Sufficient to the day the evil thereof, and then some, and it came to pass that the next day as we took off out of NAS Miramar and pooted our way out to the Yuma Tactical Air Combat Systems range to the east that your humble scribe thought it better to ride in the trunk, rather than to lead from the front, at least until the first flight had ended, and maybe its debrief too, and only then might he feel a little more human than he currently did. Up, up into the burning blue, and leveled off at 25,000 in a high tech fighter, your narrator felt quite frankly a little weary, not to say jaded.

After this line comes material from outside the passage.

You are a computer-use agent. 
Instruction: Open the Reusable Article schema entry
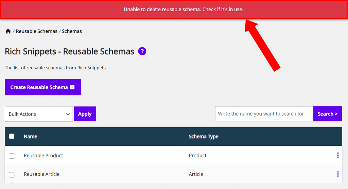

A big clamshell canopy had the TF-16N, and the day was hot and bright, so it served your correspondent’s leisure to loosen his O2 mask, let it fall from his sweating face and rest his weary eyes, a little, that being thought the best thing for it, really. Taken as a whole, his friend up front didn’t seem to mind his absence on the intercom, asking of him “What are you doing?” and “What’s the plan now?”, etc. But the TOPGUN IP who joined up on the right wing at angels 25 prior to the first push was alarmed and dismayed to see your scribe apparently passed out hypoxic and unconscious in the back seat of a multi-million dollar fighter, just prior to joining the fray. This worthy was y-clept “Stump,” on account of his exceptional vertical stature and physical dimensions, and he wasted no time communicating to the nose gunner that there was apparently a dead man in the back seat, and perhaps something ought to be done about it.

The nose gunner wasn’t convinced that I was dead, and cleared Stump out for to give the jet a violent shake, and see if that could revive my spirits. Which of course it did, and damn near brought up breakfast too. Having stirred to greet the dawn with a gimlet eye, I was dismayed to see the Stumpster come back close aboard and give me a questioning “thumbs up”? Was I OK? Would I live?

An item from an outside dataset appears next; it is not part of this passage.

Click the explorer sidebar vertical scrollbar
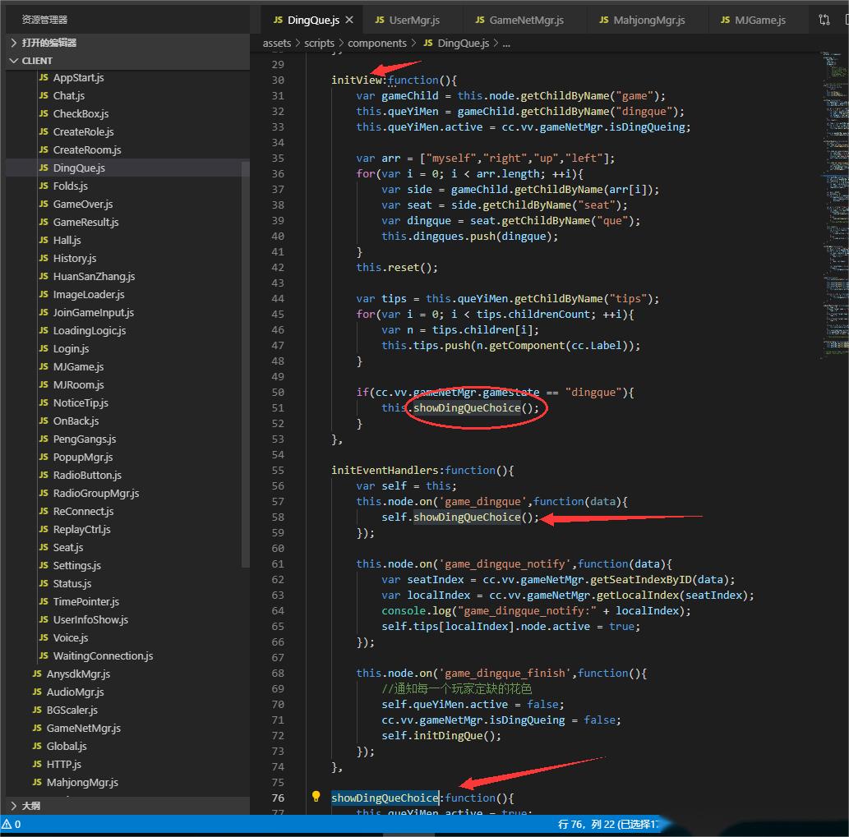tap(245, 361)
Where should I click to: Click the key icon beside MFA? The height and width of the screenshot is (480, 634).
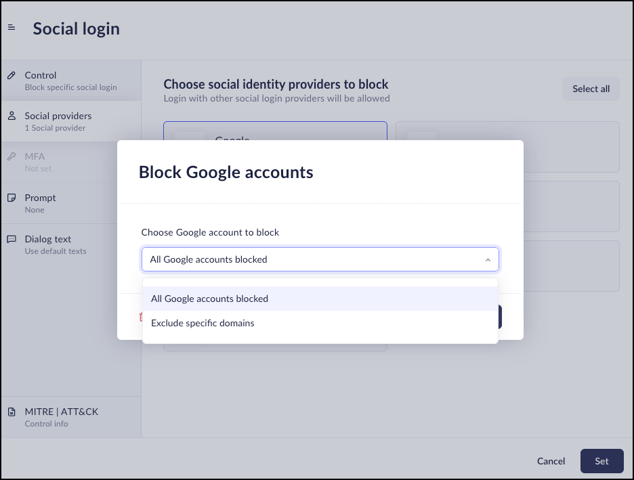12,156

In an inconsidered moment (himself being a Marine major, and a TOPGUN IP, and your scribe a mere snot-nosed Navy lieutenant, not to mention a student, and the distinction between the two being thought critically important) I raised and returned a finger of my own, not corresponding to that opposable digit which is the pride of our species.

And for this crime I paid, gentle reader.

And I learned about Gideon’s from that, so I did.